*Activity:* Can you rewrite the part of the text on AI-drafted contracts between "At McKenzie Legal" and "it to protect.", inclusive, swapping "legal judgment" for "expert judgment"?

*Exercise text:*
_ _ _ _ _

Data protection is increasingly an issue too. If any contract involves processing personal data, it needs to reflect UK GDPR obligations and the Data Protection Act 2018. AI tools don’t check this. They produce wording that sounds compliant but often isn’t. The ICO’s guidance is here if you want to understand what’s actually required: https://ico.org.uk/for-organisations/uk-gdpr-guidance-and-resources/
The confidence problem
What makes AI-generated contracts genuinely dangerous is that they look fine. The formatting is clean, the language sounds authoritative and there’s no obvious red flag.
That confidence is a trap. We’ve reviewed contracts that read like they were drafted by a City firm but had no meaningful IP protection, no dispute resolution clause, and payment terms so vague they were essentially unenforceable. The business owner had no idea. Why would they – it looked professional.
A contract isn’t tested at the point of signing. It’s tested when the relationship breaks down. By then, fixing it costs considerably more than getting it right would have.
When to get proper legal input
You don’t need a lawyer for every piece of paper. But if money is changing hands regularly, if there’s ongoing service delivery, if IP is involved, or if you’re going to rely on this document if things go sideways – get it properly drafted or, at a minimum, reviewed.
At McKenzie Legal & HR, most of the contract work we do comes in one of two ways: someone who wants it done right from the start, or someone who’s already in a dispute and needs to understand what they’re actually working with. The first conversation is always cheaper.
The bottom line
AI is a useful tool. It is not a substitute for legal judgment. In English and Welsh contract law, the difference between a document and a contract that actually protects your business usually comes down to the detail that an AI doesn’t know to include because it doesn’t know your business, your risk profile, or what a court would actually do with the wording it’s just generated.
Use it to think – don’t use it to protect.

_ _ _ _ _

Collected data entries
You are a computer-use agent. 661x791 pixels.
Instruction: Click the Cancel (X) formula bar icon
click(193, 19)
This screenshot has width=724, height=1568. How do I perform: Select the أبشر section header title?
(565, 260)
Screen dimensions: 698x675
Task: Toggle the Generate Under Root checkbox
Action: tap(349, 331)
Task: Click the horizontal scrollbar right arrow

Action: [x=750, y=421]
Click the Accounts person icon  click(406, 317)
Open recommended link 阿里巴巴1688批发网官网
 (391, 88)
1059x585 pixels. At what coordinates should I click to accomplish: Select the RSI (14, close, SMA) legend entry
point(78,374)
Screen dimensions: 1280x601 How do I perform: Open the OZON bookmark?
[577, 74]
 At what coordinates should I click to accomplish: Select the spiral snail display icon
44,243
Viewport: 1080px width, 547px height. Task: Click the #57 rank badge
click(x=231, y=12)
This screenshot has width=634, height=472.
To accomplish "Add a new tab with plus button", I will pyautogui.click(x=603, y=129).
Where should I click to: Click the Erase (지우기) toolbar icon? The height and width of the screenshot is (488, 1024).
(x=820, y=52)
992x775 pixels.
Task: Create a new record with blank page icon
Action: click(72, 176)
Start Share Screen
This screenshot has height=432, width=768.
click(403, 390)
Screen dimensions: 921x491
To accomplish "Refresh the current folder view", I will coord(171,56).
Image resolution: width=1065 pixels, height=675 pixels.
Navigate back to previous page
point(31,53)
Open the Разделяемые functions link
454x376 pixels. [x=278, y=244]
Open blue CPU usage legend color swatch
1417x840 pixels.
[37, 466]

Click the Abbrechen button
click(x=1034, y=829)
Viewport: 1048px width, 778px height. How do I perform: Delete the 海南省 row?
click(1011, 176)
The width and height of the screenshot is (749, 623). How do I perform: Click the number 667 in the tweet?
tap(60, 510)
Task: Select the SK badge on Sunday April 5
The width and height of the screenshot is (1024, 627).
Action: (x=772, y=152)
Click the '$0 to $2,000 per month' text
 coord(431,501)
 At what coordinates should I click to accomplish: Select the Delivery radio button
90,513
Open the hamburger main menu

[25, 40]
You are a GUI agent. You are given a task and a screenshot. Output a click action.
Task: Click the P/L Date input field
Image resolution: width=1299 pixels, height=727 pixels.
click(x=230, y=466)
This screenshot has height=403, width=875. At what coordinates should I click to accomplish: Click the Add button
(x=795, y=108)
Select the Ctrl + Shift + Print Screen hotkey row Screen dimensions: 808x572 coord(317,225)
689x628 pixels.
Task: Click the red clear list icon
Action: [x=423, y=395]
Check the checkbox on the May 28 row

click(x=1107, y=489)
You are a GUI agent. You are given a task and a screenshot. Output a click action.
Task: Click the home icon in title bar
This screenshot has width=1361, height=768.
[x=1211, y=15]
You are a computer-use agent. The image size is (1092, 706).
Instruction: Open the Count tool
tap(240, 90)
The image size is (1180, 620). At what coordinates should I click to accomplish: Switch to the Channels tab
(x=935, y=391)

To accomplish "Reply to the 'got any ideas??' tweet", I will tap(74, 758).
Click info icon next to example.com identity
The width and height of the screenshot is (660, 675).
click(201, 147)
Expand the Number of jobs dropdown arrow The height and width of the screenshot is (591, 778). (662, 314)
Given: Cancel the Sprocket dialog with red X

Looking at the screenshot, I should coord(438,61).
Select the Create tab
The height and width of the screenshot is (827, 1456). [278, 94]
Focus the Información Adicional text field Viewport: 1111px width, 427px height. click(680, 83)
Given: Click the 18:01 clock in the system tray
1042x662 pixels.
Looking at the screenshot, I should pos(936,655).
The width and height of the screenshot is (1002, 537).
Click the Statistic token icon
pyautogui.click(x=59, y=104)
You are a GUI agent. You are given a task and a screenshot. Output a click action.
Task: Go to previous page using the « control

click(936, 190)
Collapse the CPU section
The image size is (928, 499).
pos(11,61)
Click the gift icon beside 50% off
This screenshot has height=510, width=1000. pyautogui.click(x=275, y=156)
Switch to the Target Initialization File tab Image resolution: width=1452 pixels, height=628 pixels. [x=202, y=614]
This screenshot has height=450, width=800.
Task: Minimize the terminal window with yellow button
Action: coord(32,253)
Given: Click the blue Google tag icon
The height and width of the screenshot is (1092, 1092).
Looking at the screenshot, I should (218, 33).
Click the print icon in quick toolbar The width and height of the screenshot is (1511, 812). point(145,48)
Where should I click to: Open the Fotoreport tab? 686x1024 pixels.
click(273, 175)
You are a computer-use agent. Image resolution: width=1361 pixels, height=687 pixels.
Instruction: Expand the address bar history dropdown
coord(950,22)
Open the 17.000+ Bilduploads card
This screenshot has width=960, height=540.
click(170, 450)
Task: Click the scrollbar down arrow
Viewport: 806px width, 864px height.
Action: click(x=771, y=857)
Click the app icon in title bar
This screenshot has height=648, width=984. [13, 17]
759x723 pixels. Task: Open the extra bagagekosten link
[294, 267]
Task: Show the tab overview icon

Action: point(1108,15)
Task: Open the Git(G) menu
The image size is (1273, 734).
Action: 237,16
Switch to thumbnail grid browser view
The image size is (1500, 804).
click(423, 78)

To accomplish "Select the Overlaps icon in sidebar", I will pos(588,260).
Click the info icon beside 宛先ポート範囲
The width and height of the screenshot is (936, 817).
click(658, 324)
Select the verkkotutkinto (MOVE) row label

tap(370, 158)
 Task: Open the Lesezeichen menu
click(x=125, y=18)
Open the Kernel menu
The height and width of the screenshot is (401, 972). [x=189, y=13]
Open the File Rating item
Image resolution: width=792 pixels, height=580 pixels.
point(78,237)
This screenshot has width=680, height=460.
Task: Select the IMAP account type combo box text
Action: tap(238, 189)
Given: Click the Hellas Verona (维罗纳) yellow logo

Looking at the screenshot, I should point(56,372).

_ _ _ _ _

*Exercise solution:*
At McKenzie Legal & HR, most of the contract work we do comes in one of two ways: someone who wants it done right from the start, or someone who’s already in a dispute and needs to understand what they’re actually working with. The first conversation is always cheaper.
The bottom line
AI is a useful tool. It is not a substitute for expert judgment. In English and Welsh contract law, the difference between a document and a contract that actually protects your business usually comes down to the detail that an AI doesn’t know to include because it doesn’t know your business, your risk profile, or what a court would actually do with the wording it’s just generated.
Use it to think – don’t use it to protect.